I am fairly new to Typescript and have one question about it.
In React, I encountered a situation whereby the state of a component can be undefined or a number. And I have a function that must use that particular state object as argument to dispatch action (let say calling API), and the argument cannot be undefined in order to call the API. Code is below.
interface IState {
someId?: number;
}
const mapDispatchToProps = (dispatch: Dispatch): IPropsFromDispatch => ({
getSettings: someId => dispatch(getRequest(someId)),
});
class someComponent extends React.PureComponent<IProps, IState> {
public constructor(props: IProps) {
super(props);
this.state = {
someId: undefined
};
}
public componentDidUpdate(prevProps: IProps, prevState: IState) {
if (this.state.someId !== prevState.someId) {
this.props.getSettings(this.state.someId);
}
}
public render() {
return (
<Dropdown
handleOnSelect={(e) => {this.setState({someId: e.target.value })} }
/>
)
}
}
Basically the someId state initially is undefined, but after selecting through dropdown, it will set the state for someId and trigger the dispatch getSettings action.
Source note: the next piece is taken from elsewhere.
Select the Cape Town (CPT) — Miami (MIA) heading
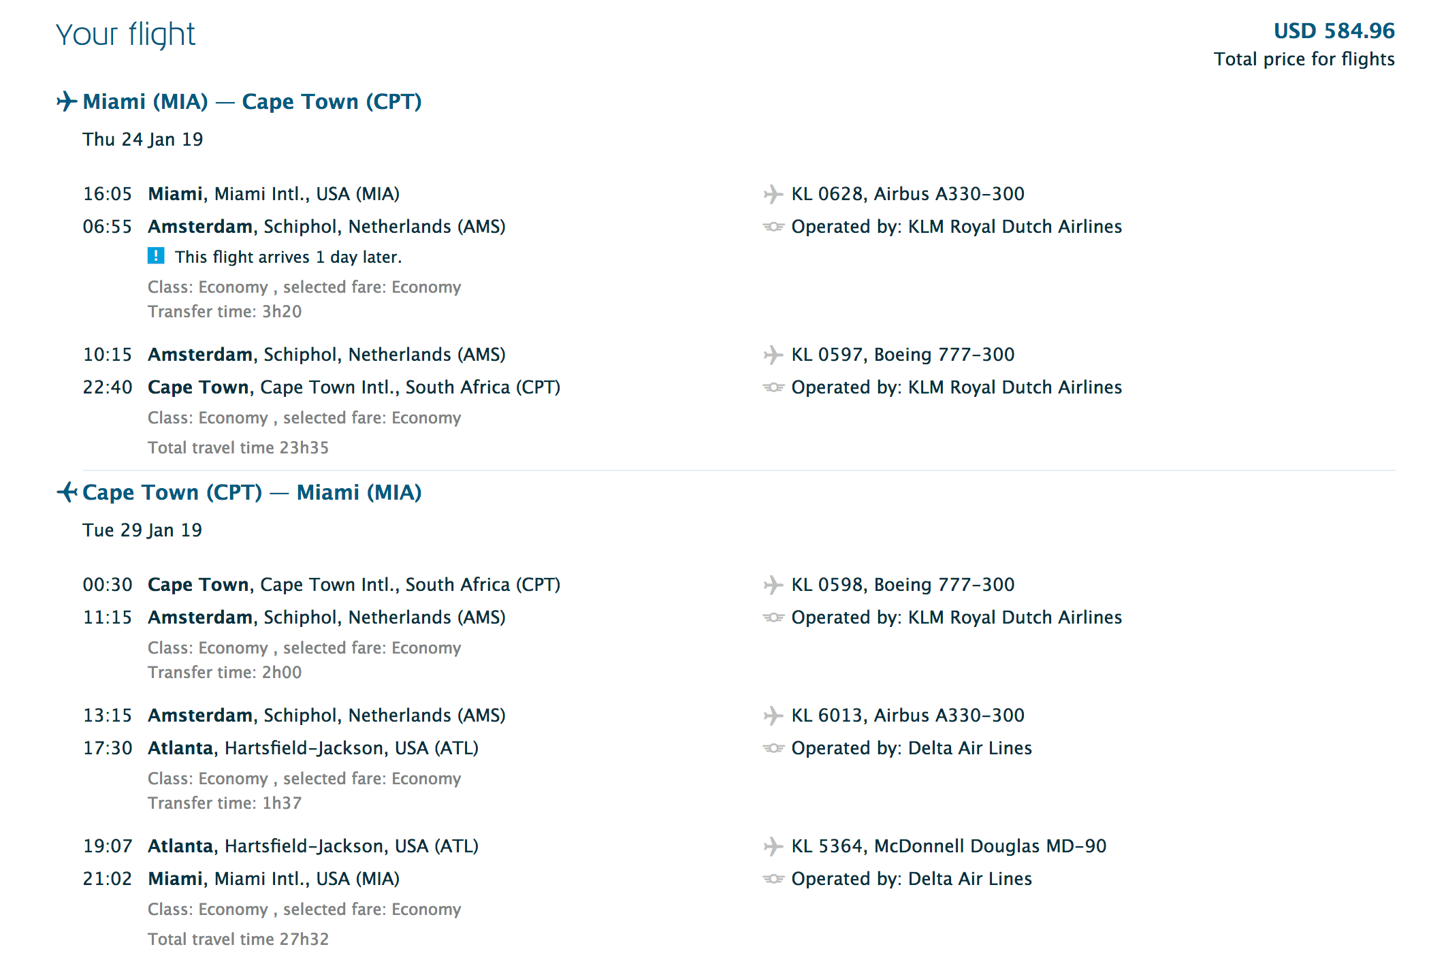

If I specify type format of the dispatch,
interface IPropsFromDispatch {
getSettings(someId: number): void;
}
it will throw me an error saying
Argument of type 'number | undefined' is not assignable to parameter of type 'number'.
Type 'undefined' is not assignable to type 'number'.
The error will be gone if I do this of course
interface IPropsFromDispatch {
getSettings(someId?: number): void;
}
But I dont think this is recommended in using Typescript, since the dispatch action expects to have the someId as a number, not undefined, to be able to work. Or am I wrong? How should I do this?